Src kinase-mediates androgen receptor-dependent non-genomic activation of signaling cascade leading to endothelial nitric oxide synthase.

Our previous study has demonstrated that testosterone rapidly activates endothelial nitric oxide synthase (eNOS), enhancing nitric oxide (NO) release from endothelial cells (ECs) via the phosphatidylinositol 3-kinase/Akt (PI3-kinase/Akt) pathway. The upstream regulators of this pathway are unknown. In this study, we further investigated the non-genomic action of testosterone in human aortic ECs. Acute (30 min) activation of eNOS caused by testosterone was unaffected by pretreatment with a transcriptional inhibitor, actinomycin D. Non-permeable testosterone-BSA rapidly induced Akt and eNOS phosphorylation. In contrast, luciferase reporter assay showed that the transcriptional activity of the androgen-responsive element (ARE) was increased by testosterone, but not by testosterone-BSA at 2h after stimulation. Immunostaining displayed co-localization of androgen receptor (AR) with caveolin-1. Fractional analysis showed that AR was expressed in caveolae-enriched membrane fractions. Immunoprecipitation assays revealed the association of AR with caveolin-1 and c-Src, suggesting complex formation among them.

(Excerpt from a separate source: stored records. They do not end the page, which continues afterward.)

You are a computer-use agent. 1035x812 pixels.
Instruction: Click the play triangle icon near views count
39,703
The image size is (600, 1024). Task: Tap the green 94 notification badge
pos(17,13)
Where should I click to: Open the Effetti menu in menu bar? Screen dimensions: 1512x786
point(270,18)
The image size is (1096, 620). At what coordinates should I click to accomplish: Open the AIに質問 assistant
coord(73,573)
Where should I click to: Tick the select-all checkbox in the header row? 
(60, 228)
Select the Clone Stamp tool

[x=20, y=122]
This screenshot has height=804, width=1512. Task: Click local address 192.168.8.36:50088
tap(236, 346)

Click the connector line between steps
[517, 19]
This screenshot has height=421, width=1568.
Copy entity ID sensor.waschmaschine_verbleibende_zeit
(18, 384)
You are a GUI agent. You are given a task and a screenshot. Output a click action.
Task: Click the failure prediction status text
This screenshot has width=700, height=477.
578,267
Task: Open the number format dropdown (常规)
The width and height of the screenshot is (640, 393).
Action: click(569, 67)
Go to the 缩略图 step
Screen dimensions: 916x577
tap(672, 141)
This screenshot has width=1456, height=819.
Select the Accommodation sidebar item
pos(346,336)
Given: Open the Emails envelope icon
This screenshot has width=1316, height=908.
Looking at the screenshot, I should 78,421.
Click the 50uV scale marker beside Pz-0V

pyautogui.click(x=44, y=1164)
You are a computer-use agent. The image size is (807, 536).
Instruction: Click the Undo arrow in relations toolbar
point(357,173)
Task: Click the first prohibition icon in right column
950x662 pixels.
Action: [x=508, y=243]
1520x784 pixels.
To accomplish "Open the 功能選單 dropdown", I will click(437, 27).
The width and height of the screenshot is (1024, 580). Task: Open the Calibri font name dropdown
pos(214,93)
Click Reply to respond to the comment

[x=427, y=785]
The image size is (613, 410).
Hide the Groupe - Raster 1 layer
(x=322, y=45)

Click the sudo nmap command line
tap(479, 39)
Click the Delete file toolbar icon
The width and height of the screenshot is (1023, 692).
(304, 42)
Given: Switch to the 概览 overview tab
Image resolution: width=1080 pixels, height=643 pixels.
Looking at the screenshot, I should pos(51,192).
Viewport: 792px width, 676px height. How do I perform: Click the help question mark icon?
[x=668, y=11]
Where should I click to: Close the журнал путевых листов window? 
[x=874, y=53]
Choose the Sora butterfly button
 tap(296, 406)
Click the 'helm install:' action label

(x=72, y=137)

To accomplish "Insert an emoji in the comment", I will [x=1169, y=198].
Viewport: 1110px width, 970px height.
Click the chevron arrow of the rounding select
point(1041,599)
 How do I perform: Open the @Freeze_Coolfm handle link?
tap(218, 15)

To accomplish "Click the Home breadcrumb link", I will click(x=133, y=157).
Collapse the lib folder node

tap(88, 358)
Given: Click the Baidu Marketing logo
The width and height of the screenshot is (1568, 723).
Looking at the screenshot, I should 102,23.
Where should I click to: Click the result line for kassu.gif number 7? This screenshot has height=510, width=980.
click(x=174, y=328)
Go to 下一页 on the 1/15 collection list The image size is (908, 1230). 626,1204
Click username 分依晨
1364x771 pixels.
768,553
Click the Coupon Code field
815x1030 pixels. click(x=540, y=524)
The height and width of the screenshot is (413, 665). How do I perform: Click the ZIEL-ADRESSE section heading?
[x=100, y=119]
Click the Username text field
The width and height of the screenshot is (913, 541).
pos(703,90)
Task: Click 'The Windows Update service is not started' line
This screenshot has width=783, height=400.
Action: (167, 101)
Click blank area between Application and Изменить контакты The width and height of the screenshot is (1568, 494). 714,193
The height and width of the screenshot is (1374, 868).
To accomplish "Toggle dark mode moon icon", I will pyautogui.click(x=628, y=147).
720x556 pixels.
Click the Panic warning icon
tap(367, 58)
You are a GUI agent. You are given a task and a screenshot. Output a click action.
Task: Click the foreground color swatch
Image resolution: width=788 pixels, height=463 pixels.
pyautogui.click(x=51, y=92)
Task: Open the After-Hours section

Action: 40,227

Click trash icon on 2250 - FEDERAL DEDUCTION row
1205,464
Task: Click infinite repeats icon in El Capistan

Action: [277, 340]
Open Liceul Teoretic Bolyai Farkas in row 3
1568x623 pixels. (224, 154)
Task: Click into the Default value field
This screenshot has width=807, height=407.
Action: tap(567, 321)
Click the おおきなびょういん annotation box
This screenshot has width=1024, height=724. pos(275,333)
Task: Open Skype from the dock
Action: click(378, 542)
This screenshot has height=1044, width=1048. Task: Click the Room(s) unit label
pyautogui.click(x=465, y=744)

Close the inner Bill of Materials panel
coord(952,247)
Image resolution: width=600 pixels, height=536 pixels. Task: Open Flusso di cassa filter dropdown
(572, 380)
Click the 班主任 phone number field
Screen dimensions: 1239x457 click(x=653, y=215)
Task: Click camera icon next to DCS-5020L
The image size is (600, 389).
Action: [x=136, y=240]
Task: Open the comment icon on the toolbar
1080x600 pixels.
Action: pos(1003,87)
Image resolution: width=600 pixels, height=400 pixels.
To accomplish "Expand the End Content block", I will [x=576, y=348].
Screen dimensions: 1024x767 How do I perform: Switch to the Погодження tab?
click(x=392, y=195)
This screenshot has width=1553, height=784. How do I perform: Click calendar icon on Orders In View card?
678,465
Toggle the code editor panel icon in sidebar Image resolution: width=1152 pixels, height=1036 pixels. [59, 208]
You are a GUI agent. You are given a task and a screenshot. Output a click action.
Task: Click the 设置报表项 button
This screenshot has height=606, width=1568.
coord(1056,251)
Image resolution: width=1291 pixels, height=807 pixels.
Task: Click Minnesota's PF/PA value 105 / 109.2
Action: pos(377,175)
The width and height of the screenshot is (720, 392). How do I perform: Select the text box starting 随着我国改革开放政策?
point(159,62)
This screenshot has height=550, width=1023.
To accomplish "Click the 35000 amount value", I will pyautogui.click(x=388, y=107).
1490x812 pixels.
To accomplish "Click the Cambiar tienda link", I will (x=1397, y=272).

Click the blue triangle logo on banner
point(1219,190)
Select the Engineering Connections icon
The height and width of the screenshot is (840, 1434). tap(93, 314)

Testosterone rapidly increased the phosphorylation of c-Src on Tyr416, which was inhibited by an AR antagonist and by siRNA for AR. PP2, a specific-inhibitor of Src kinase, abolished the testosterone-induced phosphorylation of Akt and eNOS. Our data indicate that testosterone induces rapid assembly of a membrane signaling complex among AR, caveolin-1 and c-Src, which then facilitates activation of the c-Src/ PI3-kinase/Akt cascade, resulting in activation of eNOS.